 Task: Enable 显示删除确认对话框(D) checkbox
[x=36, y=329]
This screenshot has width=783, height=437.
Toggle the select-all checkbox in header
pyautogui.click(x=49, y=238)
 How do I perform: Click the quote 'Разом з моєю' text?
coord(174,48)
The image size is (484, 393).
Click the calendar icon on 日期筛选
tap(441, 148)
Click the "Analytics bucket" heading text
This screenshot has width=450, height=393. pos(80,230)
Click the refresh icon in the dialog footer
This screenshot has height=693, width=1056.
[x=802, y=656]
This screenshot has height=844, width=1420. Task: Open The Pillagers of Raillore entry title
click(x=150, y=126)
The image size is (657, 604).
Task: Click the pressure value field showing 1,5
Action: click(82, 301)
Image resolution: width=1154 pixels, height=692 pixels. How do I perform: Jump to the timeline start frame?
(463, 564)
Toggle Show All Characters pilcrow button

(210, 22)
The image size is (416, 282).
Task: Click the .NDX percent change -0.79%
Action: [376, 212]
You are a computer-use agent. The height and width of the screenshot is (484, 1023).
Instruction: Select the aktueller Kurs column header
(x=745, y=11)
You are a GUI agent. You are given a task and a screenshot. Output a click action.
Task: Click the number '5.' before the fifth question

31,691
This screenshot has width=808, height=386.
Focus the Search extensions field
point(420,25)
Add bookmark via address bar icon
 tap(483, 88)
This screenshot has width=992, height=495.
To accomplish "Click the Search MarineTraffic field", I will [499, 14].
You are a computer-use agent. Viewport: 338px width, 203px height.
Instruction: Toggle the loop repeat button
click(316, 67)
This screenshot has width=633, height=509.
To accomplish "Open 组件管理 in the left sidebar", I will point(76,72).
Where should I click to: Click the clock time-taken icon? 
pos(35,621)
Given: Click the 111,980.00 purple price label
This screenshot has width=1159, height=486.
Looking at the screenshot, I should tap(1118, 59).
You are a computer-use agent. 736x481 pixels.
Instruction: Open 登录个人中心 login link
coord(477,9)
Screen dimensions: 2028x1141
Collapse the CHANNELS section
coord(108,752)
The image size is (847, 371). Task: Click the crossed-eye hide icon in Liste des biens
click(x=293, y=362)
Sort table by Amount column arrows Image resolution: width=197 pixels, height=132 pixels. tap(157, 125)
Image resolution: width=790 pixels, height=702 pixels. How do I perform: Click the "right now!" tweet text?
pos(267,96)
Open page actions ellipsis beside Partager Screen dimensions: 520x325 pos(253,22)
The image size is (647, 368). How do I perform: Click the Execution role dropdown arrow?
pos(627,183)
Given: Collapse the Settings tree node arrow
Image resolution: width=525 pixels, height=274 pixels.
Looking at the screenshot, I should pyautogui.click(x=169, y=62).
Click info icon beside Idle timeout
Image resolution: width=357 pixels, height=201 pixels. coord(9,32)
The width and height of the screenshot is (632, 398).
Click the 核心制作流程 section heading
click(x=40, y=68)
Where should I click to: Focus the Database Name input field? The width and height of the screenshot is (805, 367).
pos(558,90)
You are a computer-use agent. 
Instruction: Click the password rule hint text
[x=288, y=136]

Task statement: Check each line of the records for "dimensions" and copy the ones that contain it.

Answer to the problem:
Screen dimensions: 2028x1141
Open page actions ellipsis beside Partager Screen dimensions: 520x325 pos(253,22)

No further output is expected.